## Written request 1
Could you rewrite every row that follows the mailing-list post below, requests included, adjusting each number in the answers by -80 (the coordinates, plus the viewport width and height in the first answer), and leave the pictures out?
## Written request 2
Can you continue the mailing-list post below about tgsi opcodes for 32x32 multiplies with 64-bit results, starting right after its last sentence?

## Text segment

▽

[Mesa-dev] RFC: tgsi opcodes for 32x32 muls with 64bit results

Fri May 3 06:42:02 PDT 2013

Am 03.05.2013 06:58, schrieb Jose Fonseca:
> 
> 
> ----- Original Message -----
>> Currently, there's no way to get the high bits of a 32x32 
>> signed/unsigned integer multiplication with tgsi. However, all of
>> d3d10, OpenGL, and OpenCL support that, so we need it as well. 
>> There's essentially two ways how it could be done: - a
>> 2-destination instruction returning both high and low bits (this
>> is how it looks like in d3d10 and glsl) - use the existing umul for
>> the low bits and have another instruction for the high bits (this
>> is how it looks like in opencl)
>> 
>> Well there's other possibilities but these looked like they'd match
>> both APIs and HW reasonably (well with the exception of things like
>> sse2 which would prefer 2x2 32bit inputs and return 2x64bit as one
>> reg...).
>> 
>> Actually it's two new instructions because unlike for the low bits
>> it matters for the high bits if the source operands are signed or
>> unsigned.

△

## Information supplied
▽

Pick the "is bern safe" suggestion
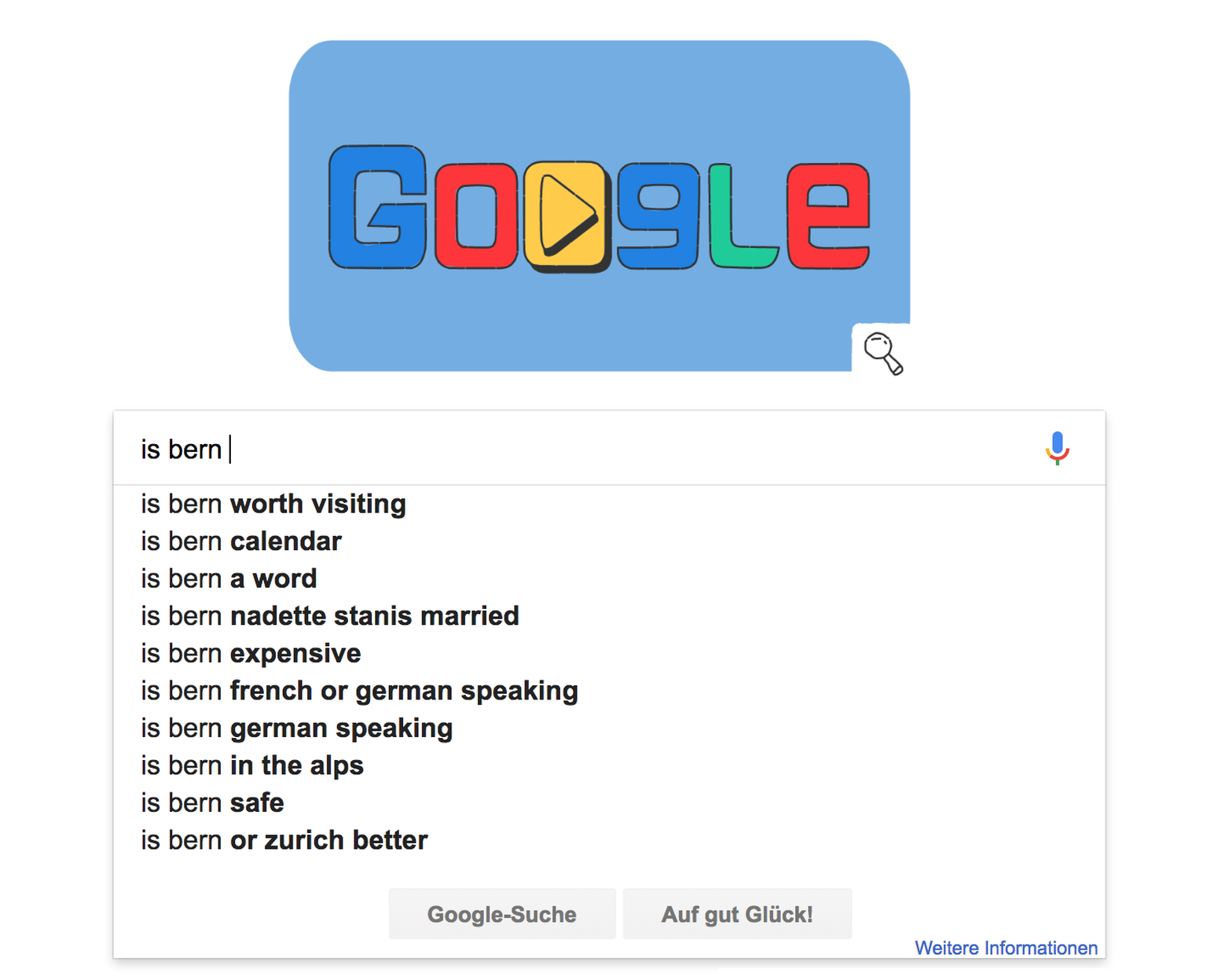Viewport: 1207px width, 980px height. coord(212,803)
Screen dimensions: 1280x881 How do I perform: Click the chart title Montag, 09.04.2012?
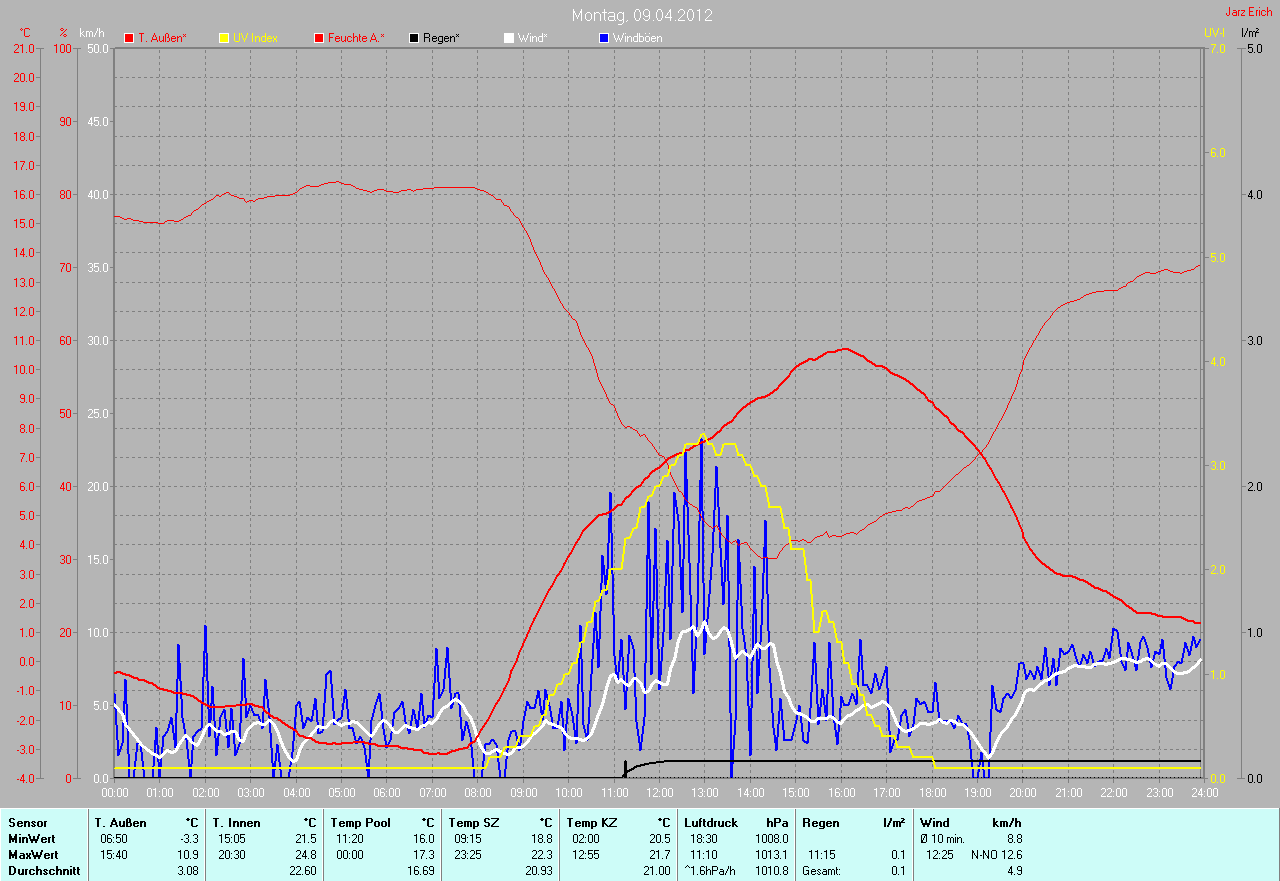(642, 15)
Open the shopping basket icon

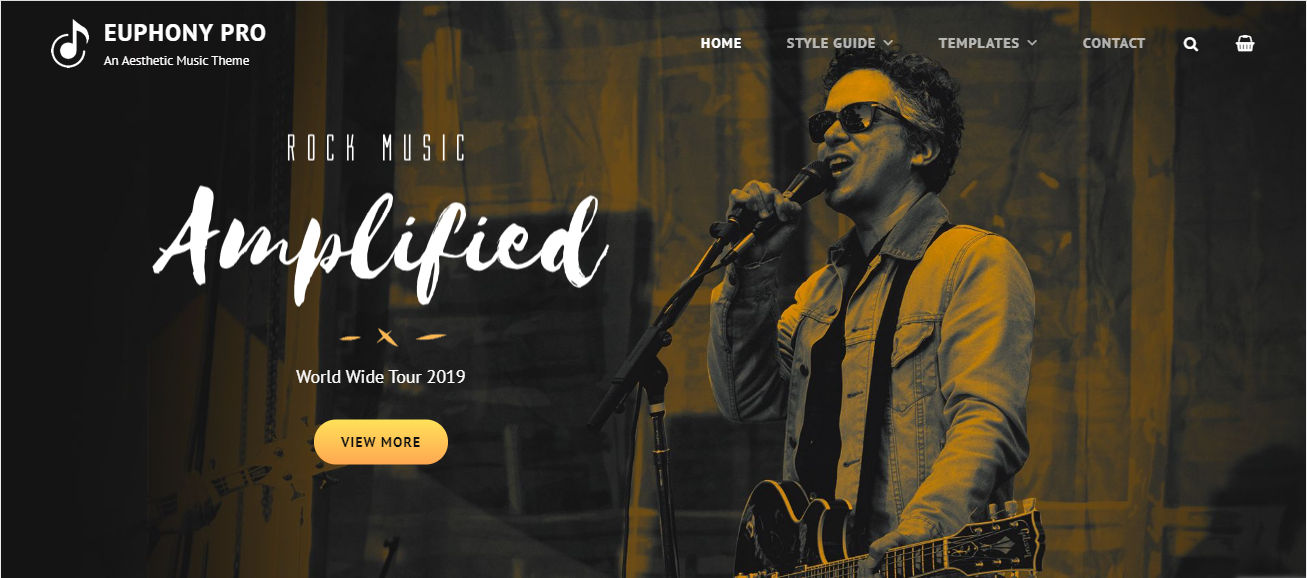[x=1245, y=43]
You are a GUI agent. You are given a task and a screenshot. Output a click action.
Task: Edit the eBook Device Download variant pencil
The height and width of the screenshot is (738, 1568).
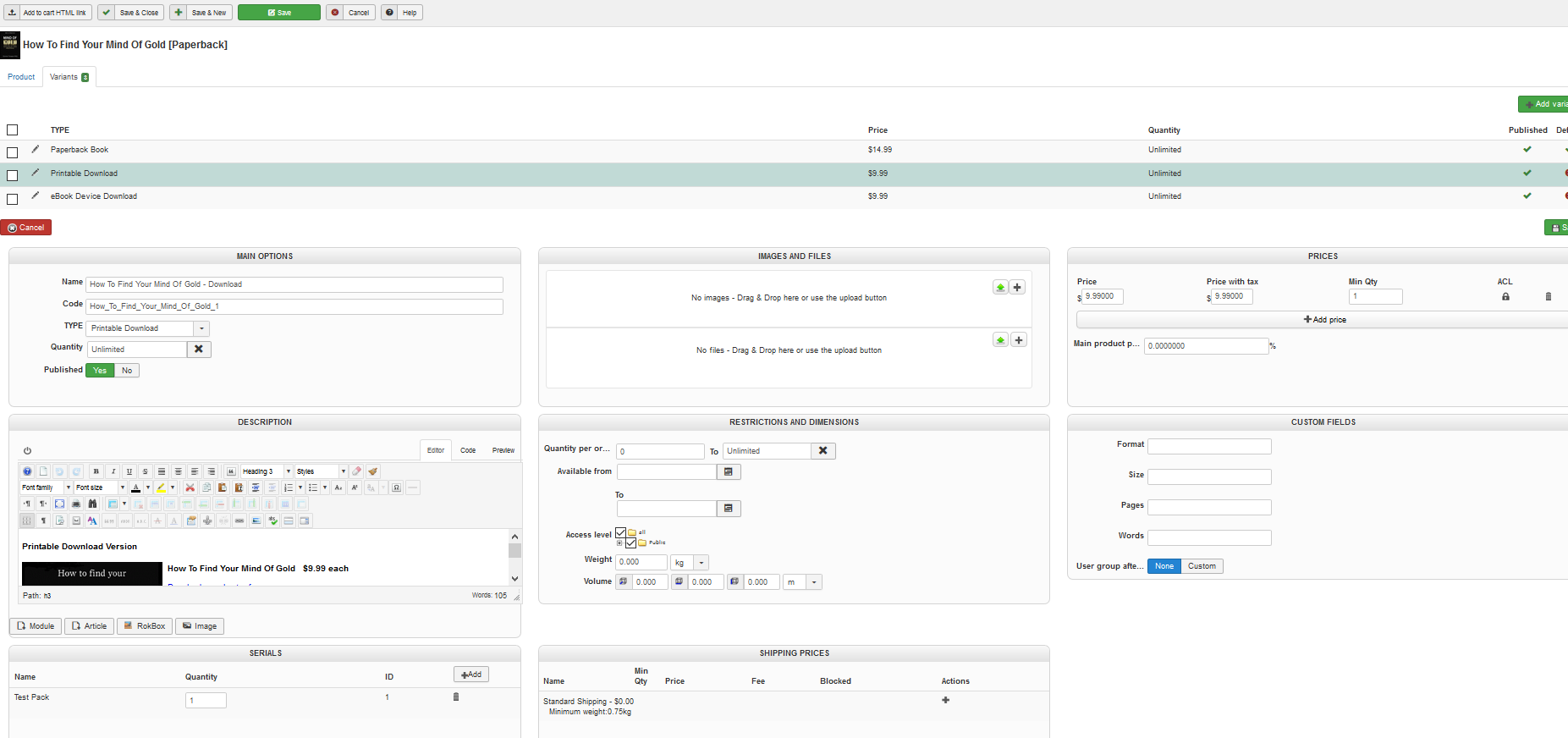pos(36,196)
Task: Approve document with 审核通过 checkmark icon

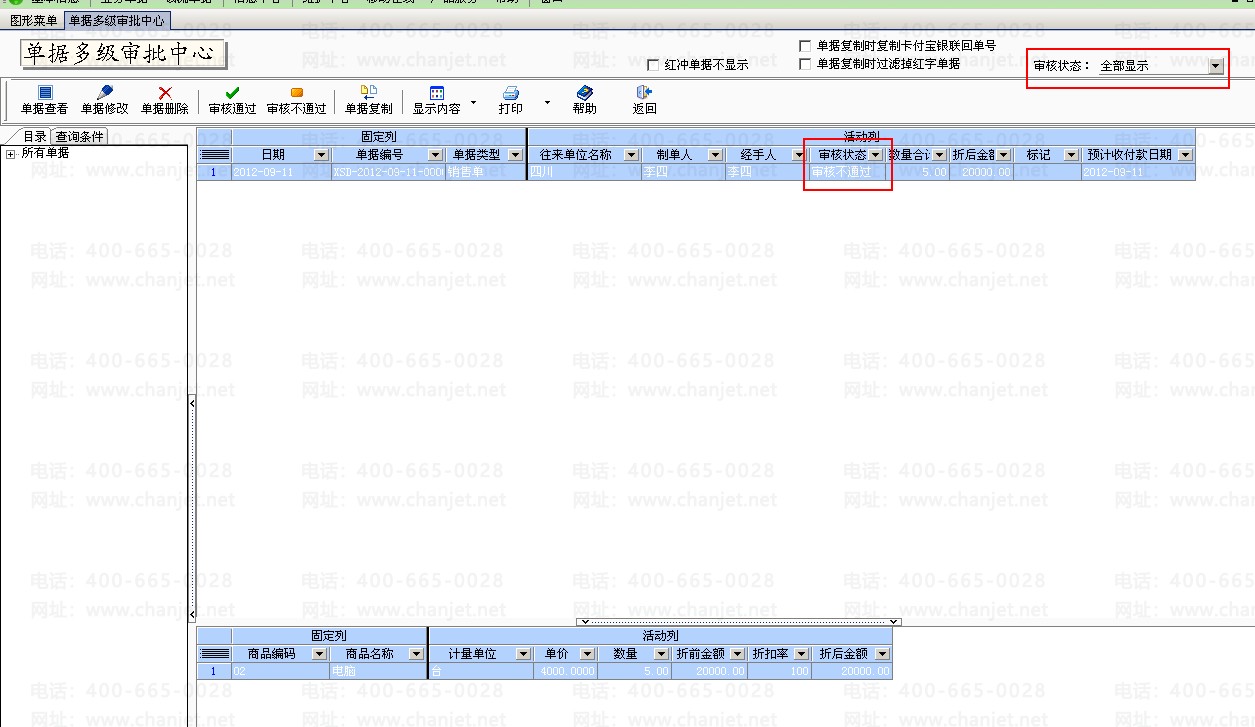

△

## Expected answer 1
Pick the "is bern safe" suggestion
Viewport: 1127px width, 900px height. coord(132,723)
Screen dimensions: 1280x881 How do I perform: Click the chart title Montag, 09.04.2012?
(562, -65)
Open the shopping basket icon

[x=1165, y=-37]
You are a GUI agent. You are given a task and a screenshot. Output a click action.
Task: Edit the eBook Device Download variant pencil
The height and width of the screenshot is (738, 1568).
pos(-44,116)
Task: Approve document with 审核通过 checkmark icon

## Expected answer 2
>> 
>> Personally I'm favoring two separate instructions for low and high
>> bits to not have to deal with multi-destination instructions, but
>> if someone makes a strong case for one returning both low and high
>> bits I could be convinced otherwise. I think though two
>> instructions matches most hw very well (with the exception of
>> software renderers and possibly intel graphics but then a good
>> backend could certainly recognize this).
> 
> Roland,
> 
> I don't know about GPU HW, but I think that what you propose will
> forever prevent decent SSE code generation with LLVM.
> 
> Using two separate opcodes for hi/low bits relies on common
> sub-expression elimination to merge the two multiplication operations
> back into one.  But I strongly doubt that even LLVM's optimization
> passes will be able to do that.
> 
> Getting the 64bits results with LLVM will require sign extend the
> source arguments (http://llvm.org/docs/LangRef.html#mul-instruction )
> or SSE intrinsics. Eitherway, the expressions for the low and high
> bit will be radically different, so we'll end with two multiplies in
> the end -- which I think it is simply inadmissible -- TGSI should not
> stand in the way of backends generating good code.
You can't generate good code either way, this is a deficiency of sse
instruction set.
As I've outlined in another email, I think the best you can do with
sse41 is:
- shuffle both src args (put 2nd/4th elements into 1st/3rd slot)
- 2xpmuldq/pmuludq for doing the 32x32->64bit mul for both 1st/3rd and
2nd/4th element
- shuffle the high bits into place (I think this needs 3 hw shuffle
instructions)
- shuffle the low bits into place (can benefit from shuffles for high
bits, so just one another shuffle)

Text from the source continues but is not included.